43 LetterSetVar := /![^ ]/
44 WildCardVar := /\?[^ ]/
45 LetterSet := /([^)\\]|\\.)+/
46 Affix := AffixClass AffixPattern+ Spacing
47 AffixClass := "%prefix" | "%suffix"
48 AffixPattern := Space? "(" ( NullChar | CharList ) Space CharList ")"
49 CharList := ( LetterSetVar | WildCardVar | AffixChar )+
50 NullChar := "*"
51 AffixChar := /([^!?\s*\\]|\\[^ ])+/
52
53 # Whitespace and Comments
54
55 Spacing := Space? Comment*
56 Space := /\s+/
57 Comment := ( LineComment | BlockComment ) Space?
58 LineComment := /;.*$/
59 BlockComment := "#|" /([^|\\]|\\.|\|[^#])*/ "|#"
60
61 # Literals
62
63 DefOp := ":=" Spacing
64 AddOp := ":+" Spacing
65 Identifier := /[^\s.:<=&,#[]$()>!^\/]+/
66 Dot := "." Spacing
67 And := "&" Spacing
68 Comma := "," Spacing
69 LBrack := "[" Spacing
70 RBrack := "]" Spacing
71 DLOpen := "<!" Spacing
72 DLClose := "!>" Spacing
73 CLOpen := "<" Spacing
74 CLClose := ">" Spacing
75 Ellipsis := "..." Spacing
76 DQString := /"([^"\\]|\\.)*"/ Spacing
77 QSymbol := "'" Identifier Spacing
78 Regex := "^" /([^$\\]|\\.)*/ "$"
Questions
1. The ^ character is used to signal "expanded-syntax" in the LKB, but is this only used for regular expressions? Are there other expanded syntaxes? Do non-LKB processors support them?

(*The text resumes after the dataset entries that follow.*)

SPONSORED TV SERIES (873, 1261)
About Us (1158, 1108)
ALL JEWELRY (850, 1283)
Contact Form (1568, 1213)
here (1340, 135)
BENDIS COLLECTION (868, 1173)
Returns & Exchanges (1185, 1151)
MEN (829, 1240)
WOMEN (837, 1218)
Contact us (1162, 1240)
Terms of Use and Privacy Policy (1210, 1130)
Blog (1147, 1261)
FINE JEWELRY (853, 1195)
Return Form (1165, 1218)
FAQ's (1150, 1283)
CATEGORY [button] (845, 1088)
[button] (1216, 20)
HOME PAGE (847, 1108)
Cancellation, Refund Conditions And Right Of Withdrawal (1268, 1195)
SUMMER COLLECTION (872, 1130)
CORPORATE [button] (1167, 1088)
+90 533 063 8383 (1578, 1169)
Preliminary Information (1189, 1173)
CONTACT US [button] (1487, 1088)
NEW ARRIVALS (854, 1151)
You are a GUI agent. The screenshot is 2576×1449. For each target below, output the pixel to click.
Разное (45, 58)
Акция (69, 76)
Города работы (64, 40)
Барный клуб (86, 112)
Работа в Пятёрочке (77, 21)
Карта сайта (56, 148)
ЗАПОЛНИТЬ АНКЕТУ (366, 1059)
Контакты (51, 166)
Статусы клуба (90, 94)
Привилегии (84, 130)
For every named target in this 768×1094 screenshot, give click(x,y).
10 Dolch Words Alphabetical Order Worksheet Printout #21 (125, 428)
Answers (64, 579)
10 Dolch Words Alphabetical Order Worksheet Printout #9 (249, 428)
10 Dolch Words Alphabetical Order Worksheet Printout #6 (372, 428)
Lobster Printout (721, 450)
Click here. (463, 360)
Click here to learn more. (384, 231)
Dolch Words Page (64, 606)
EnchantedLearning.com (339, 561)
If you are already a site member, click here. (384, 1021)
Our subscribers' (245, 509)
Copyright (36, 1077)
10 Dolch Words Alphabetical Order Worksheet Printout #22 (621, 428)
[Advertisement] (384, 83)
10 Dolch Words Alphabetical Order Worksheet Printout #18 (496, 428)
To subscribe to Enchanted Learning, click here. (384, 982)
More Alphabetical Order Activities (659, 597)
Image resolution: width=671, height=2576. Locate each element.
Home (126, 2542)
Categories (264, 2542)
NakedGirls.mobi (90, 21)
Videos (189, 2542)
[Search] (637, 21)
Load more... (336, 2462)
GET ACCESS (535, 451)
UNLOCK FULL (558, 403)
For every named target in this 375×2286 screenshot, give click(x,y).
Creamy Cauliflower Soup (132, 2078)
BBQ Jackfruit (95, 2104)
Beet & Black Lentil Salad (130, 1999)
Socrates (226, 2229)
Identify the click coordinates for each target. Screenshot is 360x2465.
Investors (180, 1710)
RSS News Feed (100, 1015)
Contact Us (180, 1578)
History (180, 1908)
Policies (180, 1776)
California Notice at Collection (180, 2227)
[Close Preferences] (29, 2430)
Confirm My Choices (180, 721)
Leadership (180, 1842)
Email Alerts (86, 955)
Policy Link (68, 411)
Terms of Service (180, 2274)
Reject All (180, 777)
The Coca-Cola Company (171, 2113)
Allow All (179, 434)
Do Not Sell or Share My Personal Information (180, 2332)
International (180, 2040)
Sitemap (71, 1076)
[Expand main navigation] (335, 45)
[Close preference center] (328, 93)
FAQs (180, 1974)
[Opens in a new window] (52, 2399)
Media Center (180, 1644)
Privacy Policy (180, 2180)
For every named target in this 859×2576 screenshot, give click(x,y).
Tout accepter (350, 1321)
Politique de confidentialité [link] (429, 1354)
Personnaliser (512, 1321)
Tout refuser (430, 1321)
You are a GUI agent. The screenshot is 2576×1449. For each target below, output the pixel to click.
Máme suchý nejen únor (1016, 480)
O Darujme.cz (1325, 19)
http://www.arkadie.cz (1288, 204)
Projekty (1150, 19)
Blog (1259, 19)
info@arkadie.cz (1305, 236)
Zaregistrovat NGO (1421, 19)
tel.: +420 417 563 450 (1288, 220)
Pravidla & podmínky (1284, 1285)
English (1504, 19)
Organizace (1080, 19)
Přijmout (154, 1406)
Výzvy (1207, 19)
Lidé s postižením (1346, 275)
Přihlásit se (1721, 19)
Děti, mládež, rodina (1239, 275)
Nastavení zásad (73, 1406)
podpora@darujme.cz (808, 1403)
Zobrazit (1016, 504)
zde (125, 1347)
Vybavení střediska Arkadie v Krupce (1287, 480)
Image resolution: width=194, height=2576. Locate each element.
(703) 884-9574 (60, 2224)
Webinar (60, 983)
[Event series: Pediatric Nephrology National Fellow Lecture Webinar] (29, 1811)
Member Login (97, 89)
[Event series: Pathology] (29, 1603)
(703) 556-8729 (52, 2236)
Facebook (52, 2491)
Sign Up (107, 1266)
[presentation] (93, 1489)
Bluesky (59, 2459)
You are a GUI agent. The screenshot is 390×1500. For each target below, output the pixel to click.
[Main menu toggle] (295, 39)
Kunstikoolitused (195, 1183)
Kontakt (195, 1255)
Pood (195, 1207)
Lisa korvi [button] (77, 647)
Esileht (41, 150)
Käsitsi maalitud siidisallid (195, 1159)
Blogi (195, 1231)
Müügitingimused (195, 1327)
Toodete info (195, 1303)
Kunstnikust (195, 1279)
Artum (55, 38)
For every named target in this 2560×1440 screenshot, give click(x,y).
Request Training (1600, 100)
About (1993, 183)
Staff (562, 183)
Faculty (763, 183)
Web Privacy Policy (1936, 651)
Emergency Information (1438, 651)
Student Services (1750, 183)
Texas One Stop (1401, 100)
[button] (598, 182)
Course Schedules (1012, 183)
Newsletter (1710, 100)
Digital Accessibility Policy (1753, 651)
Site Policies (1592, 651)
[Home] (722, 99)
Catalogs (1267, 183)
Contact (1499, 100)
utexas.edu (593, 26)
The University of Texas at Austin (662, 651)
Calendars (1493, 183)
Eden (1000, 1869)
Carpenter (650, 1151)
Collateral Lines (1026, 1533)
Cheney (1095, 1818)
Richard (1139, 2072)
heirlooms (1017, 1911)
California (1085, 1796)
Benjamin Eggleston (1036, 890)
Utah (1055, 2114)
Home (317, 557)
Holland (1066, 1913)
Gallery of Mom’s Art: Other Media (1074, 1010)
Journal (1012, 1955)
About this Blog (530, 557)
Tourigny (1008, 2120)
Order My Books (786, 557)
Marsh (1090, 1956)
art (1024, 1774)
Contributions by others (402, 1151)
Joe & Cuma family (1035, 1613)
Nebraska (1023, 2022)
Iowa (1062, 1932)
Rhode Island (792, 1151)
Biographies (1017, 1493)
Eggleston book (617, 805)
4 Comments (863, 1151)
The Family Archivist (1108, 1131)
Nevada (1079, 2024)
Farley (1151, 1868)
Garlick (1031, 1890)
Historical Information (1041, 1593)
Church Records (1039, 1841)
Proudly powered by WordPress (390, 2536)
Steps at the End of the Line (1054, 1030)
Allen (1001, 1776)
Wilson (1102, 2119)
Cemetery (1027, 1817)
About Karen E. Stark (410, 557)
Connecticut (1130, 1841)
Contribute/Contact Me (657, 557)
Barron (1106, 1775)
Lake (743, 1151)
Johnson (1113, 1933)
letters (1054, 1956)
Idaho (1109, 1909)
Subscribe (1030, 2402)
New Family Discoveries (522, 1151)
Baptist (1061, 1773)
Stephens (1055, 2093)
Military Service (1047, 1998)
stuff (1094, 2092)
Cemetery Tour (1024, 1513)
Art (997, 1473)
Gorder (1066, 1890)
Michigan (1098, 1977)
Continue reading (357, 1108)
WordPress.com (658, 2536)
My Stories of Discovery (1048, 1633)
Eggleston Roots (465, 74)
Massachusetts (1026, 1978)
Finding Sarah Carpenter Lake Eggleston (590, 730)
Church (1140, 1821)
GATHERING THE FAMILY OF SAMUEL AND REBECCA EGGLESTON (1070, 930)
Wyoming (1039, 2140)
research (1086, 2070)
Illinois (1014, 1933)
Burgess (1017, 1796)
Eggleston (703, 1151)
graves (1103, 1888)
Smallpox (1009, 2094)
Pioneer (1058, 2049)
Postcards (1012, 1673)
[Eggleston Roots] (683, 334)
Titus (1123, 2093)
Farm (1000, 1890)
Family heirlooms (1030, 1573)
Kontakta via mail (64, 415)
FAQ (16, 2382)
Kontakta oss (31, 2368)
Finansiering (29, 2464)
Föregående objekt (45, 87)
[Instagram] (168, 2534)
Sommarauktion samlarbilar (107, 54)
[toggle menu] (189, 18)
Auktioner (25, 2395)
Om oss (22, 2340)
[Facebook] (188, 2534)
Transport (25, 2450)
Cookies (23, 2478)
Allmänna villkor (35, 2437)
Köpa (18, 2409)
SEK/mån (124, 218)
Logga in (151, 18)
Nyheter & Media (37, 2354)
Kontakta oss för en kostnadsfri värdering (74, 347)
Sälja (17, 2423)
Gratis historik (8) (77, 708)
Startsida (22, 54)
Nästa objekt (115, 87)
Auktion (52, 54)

2. Are instances distinguishable from types? Are they (other other entities) restricted to having exactly one supertype?
3. When supertypes are required (e.g., on a TypeDef), must they appear before other Terms in the Conjunction?
4. Should the (deprecated or repurposed) subtype operator (:<) be included in the syntax description?
5. Is variation allowed with regards to the position of docstrings?
6. Are spaces allowed inside a feature path? Comments?
type := supertype & [ ATTR1 . ; comment here? ATTR2 value ];
For that matter, are comments allowed anywhere that whitespace is (except maybe letter-sets and lex-rule affix patterns)?